═══ Items

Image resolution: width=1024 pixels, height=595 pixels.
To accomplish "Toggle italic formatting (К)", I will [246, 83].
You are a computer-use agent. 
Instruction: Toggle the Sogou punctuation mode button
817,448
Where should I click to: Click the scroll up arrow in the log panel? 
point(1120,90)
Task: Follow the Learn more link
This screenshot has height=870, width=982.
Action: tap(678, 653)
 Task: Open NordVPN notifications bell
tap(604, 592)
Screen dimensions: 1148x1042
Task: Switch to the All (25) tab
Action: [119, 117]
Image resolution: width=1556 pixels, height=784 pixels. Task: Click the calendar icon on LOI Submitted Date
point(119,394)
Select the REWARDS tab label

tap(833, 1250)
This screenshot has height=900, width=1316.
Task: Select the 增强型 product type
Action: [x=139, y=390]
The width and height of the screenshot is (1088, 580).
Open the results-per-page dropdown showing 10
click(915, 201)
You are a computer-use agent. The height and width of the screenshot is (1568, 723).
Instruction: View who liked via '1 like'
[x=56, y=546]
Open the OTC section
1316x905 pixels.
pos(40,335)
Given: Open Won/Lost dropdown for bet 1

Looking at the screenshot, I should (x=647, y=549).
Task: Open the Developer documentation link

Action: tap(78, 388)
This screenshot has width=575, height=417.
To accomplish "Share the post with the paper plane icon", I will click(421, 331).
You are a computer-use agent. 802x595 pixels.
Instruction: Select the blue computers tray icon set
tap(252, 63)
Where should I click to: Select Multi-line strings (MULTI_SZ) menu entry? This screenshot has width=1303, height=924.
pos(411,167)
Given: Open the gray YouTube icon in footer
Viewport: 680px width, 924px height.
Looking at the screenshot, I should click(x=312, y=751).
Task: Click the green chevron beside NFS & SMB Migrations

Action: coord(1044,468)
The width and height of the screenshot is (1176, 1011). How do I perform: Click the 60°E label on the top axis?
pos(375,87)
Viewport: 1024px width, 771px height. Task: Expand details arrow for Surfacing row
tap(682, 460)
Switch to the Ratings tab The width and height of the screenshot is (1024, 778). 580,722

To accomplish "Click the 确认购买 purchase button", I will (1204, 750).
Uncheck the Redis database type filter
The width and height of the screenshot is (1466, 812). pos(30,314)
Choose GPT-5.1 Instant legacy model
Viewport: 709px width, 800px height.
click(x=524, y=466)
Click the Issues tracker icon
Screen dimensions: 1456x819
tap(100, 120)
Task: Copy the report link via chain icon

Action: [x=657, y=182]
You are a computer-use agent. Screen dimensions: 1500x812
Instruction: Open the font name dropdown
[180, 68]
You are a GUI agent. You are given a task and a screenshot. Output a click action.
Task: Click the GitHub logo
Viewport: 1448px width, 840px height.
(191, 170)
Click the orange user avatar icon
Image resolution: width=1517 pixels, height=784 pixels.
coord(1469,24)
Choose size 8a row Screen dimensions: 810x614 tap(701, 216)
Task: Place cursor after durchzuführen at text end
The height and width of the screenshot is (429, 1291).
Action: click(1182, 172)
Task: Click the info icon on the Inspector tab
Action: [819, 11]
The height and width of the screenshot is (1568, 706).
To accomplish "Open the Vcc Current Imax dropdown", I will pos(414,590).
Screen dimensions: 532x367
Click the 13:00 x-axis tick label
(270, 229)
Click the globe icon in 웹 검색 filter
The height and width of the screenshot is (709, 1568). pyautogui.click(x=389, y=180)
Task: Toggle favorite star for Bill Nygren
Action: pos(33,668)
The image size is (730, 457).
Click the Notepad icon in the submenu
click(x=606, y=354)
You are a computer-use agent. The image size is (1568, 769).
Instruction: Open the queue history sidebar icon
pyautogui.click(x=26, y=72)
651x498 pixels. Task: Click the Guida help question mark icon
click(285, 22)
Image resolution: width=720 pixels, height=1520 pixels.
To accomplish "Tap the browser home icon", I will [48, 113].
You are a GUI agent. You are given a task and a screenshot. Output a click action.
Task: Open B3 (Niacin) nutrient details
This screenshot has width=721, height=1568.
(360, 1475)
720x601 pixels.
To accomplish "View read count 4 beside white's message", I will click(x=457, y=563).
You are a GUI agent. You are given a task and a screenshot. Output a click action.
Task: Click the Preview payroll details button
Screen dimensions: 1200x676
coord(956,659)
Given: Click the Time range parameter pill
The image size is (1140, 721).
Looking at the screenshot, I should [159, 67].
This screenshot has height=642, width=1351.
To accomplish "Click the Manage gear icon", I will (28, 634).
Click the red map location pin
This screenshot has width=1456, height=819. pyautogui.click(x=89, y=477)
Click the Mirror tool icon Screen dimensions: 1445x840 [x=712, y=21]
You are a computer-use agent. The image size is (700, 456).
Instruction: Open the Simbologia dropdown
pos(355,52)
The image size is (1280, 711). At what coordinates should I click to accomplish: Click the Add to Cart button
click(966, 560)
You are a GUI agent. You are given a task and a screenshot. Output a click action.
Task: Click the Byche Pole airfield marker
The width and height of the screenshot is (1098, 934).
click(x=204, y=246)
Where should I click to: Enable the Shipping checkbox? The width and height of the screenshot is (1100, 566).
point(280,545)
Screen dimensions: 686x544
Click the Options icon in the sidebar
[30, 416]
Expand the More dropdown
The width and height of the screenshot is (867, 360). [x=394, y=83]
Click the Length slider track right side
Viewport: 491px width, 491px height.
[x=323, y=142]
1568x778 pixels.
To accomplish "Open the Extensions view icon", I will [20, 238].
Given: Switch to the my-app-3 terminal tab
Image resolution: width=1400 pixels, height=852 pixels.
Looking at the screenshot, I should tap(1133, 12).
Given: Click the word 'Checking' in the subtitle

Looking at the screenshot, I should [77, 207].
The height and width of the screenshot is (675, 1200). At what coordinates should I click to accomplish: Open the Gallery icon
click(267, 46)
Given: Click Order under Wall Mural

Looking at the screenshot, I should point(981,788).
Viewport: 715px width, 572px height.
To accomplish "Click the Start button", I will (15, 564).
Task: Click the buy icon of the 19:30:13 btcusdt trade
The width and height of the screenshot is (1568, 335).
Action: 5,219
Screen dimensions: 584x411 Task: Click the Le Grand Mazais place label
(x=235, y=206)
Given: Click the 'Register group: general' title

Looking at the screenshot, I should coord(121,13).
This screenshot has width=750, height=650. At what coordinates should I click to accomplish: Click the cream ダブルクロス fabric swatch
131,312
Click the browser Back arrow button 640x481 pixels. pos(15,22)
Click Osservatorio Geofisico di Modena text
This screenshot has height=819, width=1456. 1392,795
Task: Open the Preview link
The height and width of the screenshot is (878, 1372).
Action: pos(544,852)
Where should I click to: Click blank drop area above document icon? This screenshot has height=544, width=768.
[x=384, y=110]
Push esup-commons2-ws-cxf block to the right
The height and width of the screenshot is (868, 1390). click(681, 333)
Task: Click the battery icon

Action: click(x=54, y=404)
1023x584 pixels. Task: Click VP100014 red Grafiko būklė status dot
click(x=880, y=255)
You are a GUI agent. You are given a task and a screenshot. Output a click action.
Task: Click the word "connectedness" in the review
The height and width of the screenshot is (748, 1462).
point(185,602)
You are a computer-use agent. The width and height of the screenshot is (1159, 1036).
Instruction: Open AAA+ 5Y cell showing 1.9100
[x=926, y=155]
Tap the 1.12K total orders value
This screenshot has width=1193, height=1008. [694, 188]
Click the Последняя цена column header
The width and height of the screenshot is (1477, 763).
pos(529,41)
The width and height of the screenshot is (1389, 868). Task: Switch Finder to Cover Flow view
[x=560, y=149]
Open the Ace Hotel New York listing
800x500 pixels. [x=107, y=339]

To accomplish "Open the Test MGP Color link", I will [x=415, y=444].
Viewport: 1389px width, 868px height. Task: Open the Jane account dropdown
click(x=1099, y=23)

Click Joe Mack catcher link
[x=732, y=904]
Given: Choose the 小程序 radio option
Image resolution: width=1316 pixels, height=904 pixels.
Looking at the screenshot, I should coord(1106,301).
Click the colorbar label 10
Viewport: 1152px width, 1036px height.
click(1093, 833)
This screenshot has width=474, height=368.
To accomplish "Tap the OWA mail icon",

══════

» Your task
Please find each line in the material above that contains the string "resolution" and copy those lines in full.

» Answer to this problem
Image resolution: width=1024 pixels, height=595 pixels.
Image resolution: width=1556 pixels, height=784 pixels. Task: Click the calendar icon on LOI Submitted Date
Image resolution: width=1517 pixels, height=784 pixels.
Image resolution: width=720 pixels, height=1520 pixels.
Image resolution: width=1400 pixels, height=852 pixels.
Image resolution: width=1316 pixels, height=904 pixels.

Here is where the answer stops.